Jezz Bezos non ci sta. Il ricco imprenditore statunitense, nonché Amministratore Delegato di Amazon, non è disposto a lasciare campo libero ad Elon Musk e alla sua Space X. Il signor Bezos ha quindi deciso di puntare alla Luna con la sua Blue Origin.

Il primo passo è la colonizzazione

Blue Origin è la società privata creata da Jeff nel 2009 con l’intento di sviluppare capsule per il volo turistico sub-orbitale. Un obiettivo che verrà affiancato dalla costruzione di un lander con una capacità di carico di 5 tonnellate, utilizzabile sia per il trasporto di passeggeri sia per l’esportazione delle merci. Ma esportazione per dove? Beh, per la Luna.

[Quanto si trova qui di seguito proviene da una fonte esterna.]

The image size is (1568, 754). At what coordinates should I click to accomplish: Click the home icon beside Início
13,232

Per Bezos infatti è fondamentale ritornare sulla Luna e no, non solo per fare una breve passeggiata. Secondo l’AD di Amazon il nostro pianeta potrebbe sopravvivere solo spostando le attività industriali pesanti su altri corpi celesti. Questo permetterà alla Terra di diventare un pianeta residenziale, un pianeta libero da tutti quei composti chimici che stanno contribuendo a detoriarlo ormai da decenni.

Il primo passo però è la colonizzazione della Luna.

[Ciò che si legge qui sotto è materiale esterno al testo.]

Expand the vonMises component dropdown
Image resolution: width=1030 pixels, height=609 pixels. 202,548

Il nostro satellite infatti è a soli due giorni di viaggio e nasconde depositi di acqua ghiacciata che potremmo usare sia per sopravvivere sia per produrre carburante. Non mancherebbe poi l’energia solare, disponibile praticamente 24/7.

Capite quindi che il lander che sta sviluppando Blue Origin non è solo uno sfizio, ma una necessità. A lui infatti spetterebbe il compito di portare sulla Luna tutto il necessario per creare una colonia stabile e funzionante.

Insomma, la visione di Jeff Bezos sembra un po’ più concreta di quella di Elon Musk, ormai determinato a raggiungere Marte. Una visione che potrebbe portare nuovi investitori, ma tranquilli, l’assenza di supporto – da parte di privati ma anche da parte della NASA – non fermerà l’imprenditore americano. Jeff infatti è disposto a portare avanti il progetto anche da solo.